Football, once a perennial winner under coach Odus Mitchell in the 1940s, 50s and 60s, enjoyed a brief revival in the lime-green, flying-worm days of Hayden Fry. But after Fry departed in 1978, the program fell into disrepair in dilapidated Fouts Field, falling so low that North Texas tried to commit suicide by dropping to Division I-AA in 1983.

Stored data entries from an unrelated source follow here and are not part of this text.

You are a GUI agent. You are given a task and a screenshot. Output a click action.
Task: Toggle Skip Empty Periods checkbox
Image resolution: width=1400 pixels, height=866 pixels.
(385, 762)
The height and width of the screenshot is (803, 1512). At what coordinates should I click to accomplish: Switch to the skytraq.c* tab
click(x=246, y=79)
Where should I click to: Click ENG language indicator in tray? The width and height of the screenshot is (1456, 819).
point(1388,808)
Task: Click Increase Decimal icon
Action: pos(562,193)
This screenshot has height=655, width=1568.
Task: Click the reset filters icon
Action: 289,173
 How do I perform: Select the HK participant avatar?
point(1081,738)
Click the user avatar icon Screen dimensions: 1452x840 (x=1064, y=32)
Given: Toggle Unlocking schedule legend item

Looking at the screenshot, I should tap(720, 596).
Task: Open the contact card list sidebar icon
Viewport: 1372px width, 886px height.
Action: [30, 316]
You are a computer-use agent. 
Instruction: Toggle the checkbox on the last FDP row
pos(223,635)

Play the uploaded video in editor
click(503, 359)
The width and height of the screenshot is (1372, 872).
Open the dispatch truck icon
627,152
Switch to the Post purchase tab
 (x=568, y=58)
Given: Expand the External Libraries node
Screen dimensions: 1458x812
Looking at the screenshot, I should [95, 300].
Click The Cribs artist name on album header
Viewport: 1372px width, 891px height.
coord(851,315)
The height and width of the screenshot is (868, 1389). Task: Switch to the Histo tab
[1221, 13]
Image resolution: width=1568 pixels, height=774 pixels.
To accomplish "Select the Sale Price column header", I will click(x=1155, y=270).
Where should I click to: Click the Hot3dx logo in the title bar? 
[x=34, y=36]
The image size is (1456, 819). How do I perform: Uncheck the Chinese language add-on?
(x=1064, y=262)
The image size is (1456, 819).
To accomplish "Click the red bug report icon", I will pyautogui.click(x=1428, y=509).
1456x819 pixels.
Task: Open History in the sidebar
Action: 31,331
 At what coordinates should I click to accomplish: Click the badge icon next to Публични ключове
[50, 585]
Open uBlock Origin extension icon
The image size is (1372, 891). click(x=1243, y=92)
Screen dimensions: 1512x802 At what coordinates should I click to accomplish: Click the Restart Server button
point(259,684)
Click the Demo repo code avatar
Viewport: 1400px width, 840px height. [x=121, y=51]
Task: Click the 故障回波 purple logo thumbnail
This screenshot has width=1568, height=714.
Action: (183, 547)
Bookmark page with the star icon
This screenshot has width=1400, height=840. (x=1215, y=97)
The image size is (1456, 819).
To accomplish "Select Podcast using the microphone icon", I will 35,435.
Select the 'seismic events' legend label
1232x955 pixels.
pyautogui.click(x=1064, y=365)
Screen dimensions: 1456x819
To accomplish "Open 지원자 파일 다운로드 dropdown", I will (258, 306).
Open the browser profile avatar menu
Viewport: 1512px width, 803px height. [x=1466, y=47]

As for upgrading the facilities, the idea of building new, top-flight venues - especially a football stadium - was a ridiculous pipe dream. There was never any movement or impetus to significantly improve Fouts Field, never mind to build anything like Apogee Stadium. So when I first heard the idea of a new football stadium at North Texas, my reaction was echoed by many alumni of that time:
"I'll believe it when I see it."
Yet, somehow, Villarreal moved North Texas athletics, a formerly glacier-like entity that simply creeped and creaked its way through a self-made valley of irrelevance, into the unthinkable. Into the impossible.
Into relevance.
The overhaul began with the essentials: a new Athletic Center, with a modern, well-equipped weight room and a state-of-the-art sports medicine facility; a new dorm, Victory Hall, and cafeteria, Champs, next to the Athletic Center; and a dramatically upgraded Academic Center built within walking distance of the dorm.
Then came the game venues. Women's soccer got the Mean Green Soccer Stadium. Volleyball got a dedicated facility, the North Texas Volleyball Center. Tennis got the Waranch Tennis Center. Softball got Lovelace Stadium.
But the real test, the big-dollar challenge, was a new football stadium. By 2000, Fouts was widely regarded as one of the worst Division I stadiums in the nation. It's sightlines were dreadful, its restrooms were primitive, and its power demands required portable generators to keep the lights on.
Villarreal didn't just get North Texas a new football stadium. He built a stadium designed by the architects behind the Dallas Cowboys' luxurious AT&T Stadium, a stadium that exceeds SMU's recently-built Ford Stadium, a stadium with giant video boards, luxury suites and club level, excellent facilities for broadcast and print media and a team apparel store. And it's massive wing-shaped end zone grandstands make it an iconic stadium.
More importantly, North Texas dramatically increased its student-athlete graduation rate, which rose 19 percent in the Villarreal era and exceeded that of the general student body.
All of which combined to lift North Texas to a higher-profile league in Conference USA.
Rick Villarreal leaves behind a revitalized, modernized athletic department, lifted out of its long dark ages and now on par with those in the region and in its conference, and one that gives its teams a chance at greater success.
Quite simply, Rick Villarreal did what I did not think possible at North Texas. And for that, I will forever be grateful.
(David Pyke is a 1982 graduate of North Texas, a Denton native and a life-long Mean Green fan, and has been a member of the North Texas Athletics Communications department for five years.)